There were gasps in the dining room of the Hurlingham Club when it was announced that the sole new Three Star for 2020 was Pierre Gagnaire’s Sketch (Lecture Room & Library). They were not of delight but despair – yet again, a high profile branded French chef pulls it off in Britain – Anne-Sophie Pic also crept up from one to two stars for her diffusion brand – La Dame de Pic, which can be found in Paris and Singapore. The quality of Sketch is high but there is zero buzz about the cooking there and it is rarely mentioned at all in culinary circles. We all know that top chefs are not always behind the stoves in their kitchens, but in four of the five British three stars, they are basically there in name only – the sole exception being Alain Roux at the Waterside Inn. But that really isn’t the main issue – the important point is that most critics and other guides do not consider these the leading five restaurants in the UK. Of course all of these rankings are subjective, but there is a general feeling amongst critics that three two star chefs – Brett Graham at the Ledbury, Simon Rogan from L’Enclume and Clare Smyth of Core, are equally or even more, worthy of the honour, than Michelin’s current list.

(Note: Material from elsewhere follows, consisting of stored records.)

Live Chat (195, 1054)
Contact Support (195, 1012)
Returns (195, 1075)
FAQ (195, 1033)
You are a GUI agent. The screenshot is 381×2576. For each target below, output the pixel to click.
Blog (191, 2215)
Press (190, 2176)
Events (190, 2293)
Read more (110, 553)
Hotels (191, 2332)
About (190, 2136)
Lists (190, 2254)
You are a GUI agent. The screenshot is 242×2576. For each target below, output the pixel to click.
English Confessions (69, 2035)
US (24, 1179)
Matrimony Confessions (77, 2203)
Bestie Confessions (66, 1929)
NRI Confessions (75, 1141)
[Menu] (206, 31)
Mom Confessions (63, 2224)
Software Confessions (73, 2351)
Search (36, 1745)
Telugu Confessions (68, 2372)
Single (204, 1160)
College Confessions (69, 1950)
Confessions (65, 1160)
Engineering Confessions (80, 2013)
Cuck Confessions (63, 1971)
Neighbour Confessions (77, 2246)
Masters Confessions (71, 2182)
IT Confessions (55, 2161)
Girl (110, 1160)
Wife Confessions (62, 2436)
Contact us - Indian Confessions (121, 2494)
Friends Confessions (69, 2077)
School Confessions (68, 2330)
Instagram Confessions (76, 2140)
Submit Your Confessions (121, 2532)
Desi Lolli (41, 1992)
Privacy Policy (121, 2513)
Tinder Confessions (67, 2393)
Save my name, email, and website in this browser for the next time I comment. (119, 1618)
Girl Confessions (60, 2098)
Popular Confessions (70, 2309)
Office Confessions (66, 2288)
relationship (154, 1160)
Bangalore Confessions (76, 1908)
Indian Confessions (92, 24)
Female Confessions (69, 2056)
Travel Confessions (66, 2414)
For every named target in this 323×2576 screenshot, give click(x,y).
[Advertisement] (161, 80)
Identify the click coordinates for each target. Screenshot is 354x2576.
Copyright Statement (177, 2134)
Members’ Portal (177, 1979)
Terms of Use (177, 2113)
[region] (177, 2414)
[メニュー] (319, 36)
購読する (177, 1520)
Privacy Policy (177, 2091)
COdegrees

The Good Food Guide only ranks two of Michelin’s top five in their top 50 list – Gordon Ramsay at Number 7 and Fat Duck at 18, while the AA Guide also ranks only two (Fat Duck and Sketch) in their top category. When it comes to the Worlds 50 Best Restaurant Awards, Michelins main international rival, not one of the British three stars makes it onto the list at all, Fat Duck having fallen off in 2018 and not being eligible this year because of a change in the rules concerning restaurants that had previously been number one. The Worlds 50 Best has only two UK restaurants on it – Lyle’s and the Clove Club, both innovative and stylish Shoreditch places, with one and two stars respectively, though in the two other UK guides, neither of them are ranked as high as they deserve to be. La Liste, which is the only other influential international list, merely has one UK restaurant – Gordon Ramsay at 88 in its top 100.
In terms of reliability, I have found the French Michelin Guide the best, followed by Spain and Germany. The Italian Guide can be wayward, recommending bizarre country places in modern hotel blocks at the expense of more traditional establishments. The Scandinavian Guide thinks that Geranium (three stars) in Copenhagen is superior to Noma (two stars) but otherwise, reflects my version of reality. I suppose the real problem with the UK Michelin Guide is its conservatism in doling out top awards. It also interesting to note that the Waterside Inn has had three stars for so many years and that the former international head of Michelin (Derek Brown) has subsequently had a commercial relationship with the restaurant. As one leading critic of three star Michelins remarked, the Waterside Inn would be considered a reasonable provincial one star if it was in France rather than the Thames Valley.
I am happy to concede that the greatest European haut cuisine restaurants are in France, with Spain also in the ballpark. However, it is pointless to assess the British food scene solely through French tinted glasses and even worse if the highest awards here go to what are in essence French branded spinoffs, which are not in the same league as their original places. Having a Michelin star or two is critical for international reservations and will continue to be for some time to come. However, sales of the Red Guide have slumped considerably in the past decade or so with the UK Guide rumoured to sell only a few thousand copies.
There were rumours that Gwendal Poullennec, the newly appointed international director of the Michelin Guides, was going to shake things up because of the growing competition from other international guides. However, Michelin UK still appears to be ploughing the same furrow it has for the past decade, which will inevitably lead to its importance being further marginalised in the coming years.